«¡Esto es Esparta!» grita el rey espartano Leónidas asestando una patada al heraldo persa y arrojándolo al báratro en el cómic de Frank Miller 300.

Esa escena se adaptó después en la película homónima con un considerable éxito popular, convirtiéndose en uno de los momentos preferidos de muchos aficionados al cine reciente. Y a pesar de que se trata de una obra no estrictamente histórica con multitud de licencias, la escena en cuestión está basada en hechos reales, aunque con algunas diferencias.
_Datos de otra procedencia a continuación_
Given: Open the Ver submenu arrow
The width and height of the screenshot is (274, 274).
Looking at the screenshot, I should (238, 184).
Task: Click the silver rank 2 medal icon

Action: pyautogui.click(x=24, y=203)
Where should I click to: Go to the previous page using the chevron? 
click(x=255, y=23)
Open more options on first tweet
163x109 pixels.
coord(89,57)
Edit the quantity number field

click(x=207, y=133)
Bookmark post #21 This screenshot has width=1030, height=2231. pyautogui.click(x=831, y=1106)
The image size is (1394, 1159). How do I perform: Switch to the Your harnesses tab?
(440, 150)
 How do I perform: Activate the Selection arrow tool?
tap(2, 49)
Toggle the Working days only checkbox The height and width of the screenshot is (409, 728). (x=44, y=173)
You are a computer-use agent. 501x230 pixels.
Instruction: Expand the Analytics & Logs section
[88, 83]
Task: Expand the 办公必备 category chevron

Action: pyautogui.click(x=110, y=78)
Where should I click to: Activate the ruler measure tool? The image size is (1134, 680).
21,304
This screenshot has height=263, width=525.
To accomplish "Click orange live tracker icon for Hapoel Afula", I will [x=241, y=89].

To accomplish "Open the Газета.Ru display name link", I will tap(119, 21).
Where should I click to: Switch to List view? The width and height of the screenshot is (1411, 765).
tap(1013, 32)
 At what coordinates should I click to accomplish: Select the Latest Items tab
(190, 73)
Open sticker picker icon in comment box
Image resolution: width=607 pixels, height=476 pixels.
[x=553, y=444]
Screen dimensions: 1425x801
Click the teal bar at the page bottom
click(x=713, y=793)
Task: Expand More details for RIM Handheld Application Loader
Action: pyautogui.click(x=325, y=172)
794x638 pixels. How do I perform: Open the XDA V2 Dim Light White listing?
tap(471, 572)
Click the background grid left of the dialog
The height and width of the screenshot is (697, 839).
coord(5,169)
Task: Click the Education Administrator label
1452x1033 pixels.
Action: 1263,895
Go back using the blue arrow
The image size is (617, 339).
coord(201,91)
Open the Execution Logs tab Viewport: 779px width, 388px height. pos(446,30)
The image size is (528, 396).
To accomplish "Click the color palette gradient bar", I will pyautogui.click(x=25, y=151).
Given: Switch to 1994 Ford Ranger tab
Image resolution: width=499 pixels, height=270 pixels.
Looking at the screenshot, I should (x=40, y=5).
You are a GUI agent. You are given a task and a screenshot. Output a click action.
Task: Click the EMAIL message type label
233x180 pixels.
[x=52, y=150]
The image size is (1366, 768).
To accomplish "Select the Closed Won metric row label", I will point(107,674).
Frank Miller es un guionista y dibujante que empezó, como casi todos, en el cómic-book (Daredevil) y se hizo un nombre con una historia titulada Ronin (también llevada a la gran pantalla), retomando luego el género de superhéroes para darle una vuelta de tuerca a Batman (El regreso del caballero oscuro) y Elektra (Elektra: assasin); mientras, también escribía guiones cinematográficos y triunfaba clamorosamente con Sin City, llevada al cine en colaboración con Robert Rodríguez.

Pero en 1998 conseguía otro éxito destacado con 300, una narración de la batalla de las Termópilas cuya adaptación fílmica a cargo de Zack Snyder le dio aún mayor dimensión entre el público.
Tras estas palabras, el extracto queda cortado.